Despite being together more than five years and receiving largely positive reviews, the Chicago-based rock quartet Maps & Atlases hasn’t lost its indie cred.
Before releasing its debut album __Perch Patchwork__ last year, Maps & Atlases only released two EPs (which are infinitely more hip than albums) in their existence. The change, though, has been welcomed for fans and the band.
Guitarist Erin Elders said the band was planning to make both EPs full-length albums, but eventually decided not to.
“They just kind of seemed to work as smaller pieces of music,” Elders said.

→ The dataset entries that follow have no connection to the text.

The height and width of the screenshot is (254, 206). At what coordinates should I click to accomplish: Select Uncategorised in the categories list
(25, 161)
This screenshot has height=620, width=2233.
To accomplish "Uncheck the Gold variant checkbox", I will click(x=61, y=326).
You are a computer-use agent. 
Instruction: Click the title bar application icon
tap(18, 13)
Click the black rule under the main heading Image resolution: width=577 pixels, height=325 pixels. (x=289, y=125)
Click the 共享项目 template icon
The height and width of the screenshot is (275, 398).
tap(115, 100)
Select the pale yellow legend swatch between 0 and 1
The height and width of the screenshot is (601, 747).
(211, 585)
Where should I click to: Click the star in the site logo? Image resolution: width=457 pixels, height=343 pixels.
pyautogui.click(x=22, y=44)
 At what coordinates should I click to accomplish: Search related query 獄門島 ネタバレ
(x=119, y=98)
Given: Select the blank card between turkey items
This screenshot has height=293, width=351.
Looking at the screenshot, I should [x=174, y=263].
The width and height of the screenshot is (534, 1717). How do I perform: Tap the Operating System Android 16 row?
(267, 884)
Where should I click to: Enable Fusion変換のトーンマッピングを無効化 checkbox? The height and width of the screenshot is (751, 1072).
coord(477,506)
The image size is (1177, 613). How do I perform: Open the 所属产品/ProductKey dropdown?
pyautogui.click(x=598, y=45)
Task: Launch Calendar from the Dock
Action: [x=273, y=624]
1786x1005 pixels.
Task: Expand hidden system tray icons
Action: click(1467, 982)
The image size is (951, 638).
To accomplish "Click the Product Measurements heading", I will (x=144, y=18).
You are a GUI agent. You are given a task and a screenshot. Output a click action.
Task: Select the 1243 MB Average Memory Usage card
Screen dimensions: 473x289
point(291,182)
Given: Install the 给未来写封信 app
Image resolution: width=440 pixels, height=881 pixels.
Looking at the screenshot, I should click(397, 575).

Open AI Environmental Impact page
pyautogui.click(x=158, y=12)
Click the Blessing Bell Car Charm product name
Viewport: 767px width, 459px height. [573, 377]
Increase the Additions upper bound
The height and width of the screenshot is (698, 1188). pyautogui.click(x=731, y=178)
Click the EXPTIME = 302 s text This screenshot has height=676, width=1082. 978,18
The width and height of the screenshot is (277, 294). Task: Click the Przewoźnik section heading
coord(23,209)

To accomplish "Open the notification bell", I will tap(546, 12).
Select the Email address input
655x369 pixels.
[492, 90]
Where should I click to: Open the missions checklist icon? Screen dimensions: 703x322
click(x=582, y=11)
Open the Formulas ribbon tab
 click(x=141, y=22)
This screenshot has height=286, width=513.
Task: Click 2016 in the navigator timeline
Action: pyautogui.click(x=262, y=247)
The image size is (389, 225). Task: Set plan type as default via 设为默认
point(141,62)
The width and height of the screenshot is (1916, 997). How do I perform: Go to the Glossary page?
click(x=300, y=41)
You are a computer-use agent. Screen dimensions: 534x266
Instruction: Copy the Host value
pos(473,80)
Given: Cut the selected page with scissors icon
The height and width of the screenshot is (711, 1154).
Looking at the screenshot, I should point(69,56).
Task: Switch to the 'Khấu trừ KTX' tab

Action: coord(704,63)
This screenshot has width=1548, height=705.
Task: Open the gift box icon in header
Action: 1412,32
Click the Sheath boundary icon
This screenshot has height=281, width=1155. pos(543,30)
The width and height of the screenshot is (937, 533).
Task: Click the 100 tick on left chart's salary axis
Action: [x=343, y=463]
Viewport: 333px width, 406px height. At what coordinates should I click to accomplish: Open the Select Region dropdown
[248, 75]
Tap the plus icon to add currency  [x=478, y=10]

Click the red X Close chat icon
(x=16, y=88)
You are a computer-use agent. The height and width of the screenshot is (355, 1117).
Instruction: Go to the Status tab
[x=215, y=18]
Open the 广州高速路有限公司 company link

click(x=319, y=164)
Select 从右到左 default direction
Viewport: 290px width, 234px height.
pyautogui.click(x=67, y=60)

Although Elder points to the full-length album as a point of pride, he still sees room to grow.
“We’re always trying to evolve and examine what we did on the last record and how we can expand on certain ideas,” Elders said.
The band’s two EPs, __Tree, Swallow__, __Houses__ and __You and Me and the Mountain__, were hailed as math-rock masterpieces and earned Maps & Atlases a spot on tour with small label overachievers Portugal. The Man and The Fall of Troy, just to name a few.
__Perch Patchwork__ is more rock sounding than math-rock sounding, and tames a little of the band’s technical prowess. Elders said the band’s technical abilities started when they were young.
“All four of us kind of grew up playing music and music has been a large part of our lives for a very long time,” Elders said. “Early on, that was kind of the bonding point.”
Elders said some of his early inspirations were, surprisingly, free jazz and 1970s progressive rock. The cover art of __Perch Patchwork__ is a different inspiration entirely.
The cover of the album, as well as the cover of the upcoming single “Living Decorations”, was done by a Chicago artist named Ed Cardash. A friend of the band discovered Cardash’s work a couple years ago. After the artist died, Maps & Atlases paid homage to his work by putting it on its albums.
The band is letting its fans experiment with its music now as well. On the group’s website, fans can participate in a remix competition using stems from three of the songs off __Perch Patchwork__. Fans can then pick parts of each song they want to remix and submit them to the band. The winners of the competition will win themselves a boatload of merch, including shirts and music.
The result of this creative activity could be, not surprisingly, another EP. But that’s up in the air, Elders said.
“We don’t really know where we’re going with it yet,” Elders said with a laugh.
For now, Maps & Atlases will tour the States before a stop at South By Southwest and a tour in Japan. Touring overseas, Elders said, is always a little different.
“It’s a little bit more like a formal setting,” Elders said.
The group recently returned from a tour in Europe, where the group was building up its international presence. The group’s upcoming U.S. tour, which includes a show March 9 at Mojo’s, will be alongside Menomena.
“Here, it seems like a bunch of people hanging out, like band plus friends,” he said.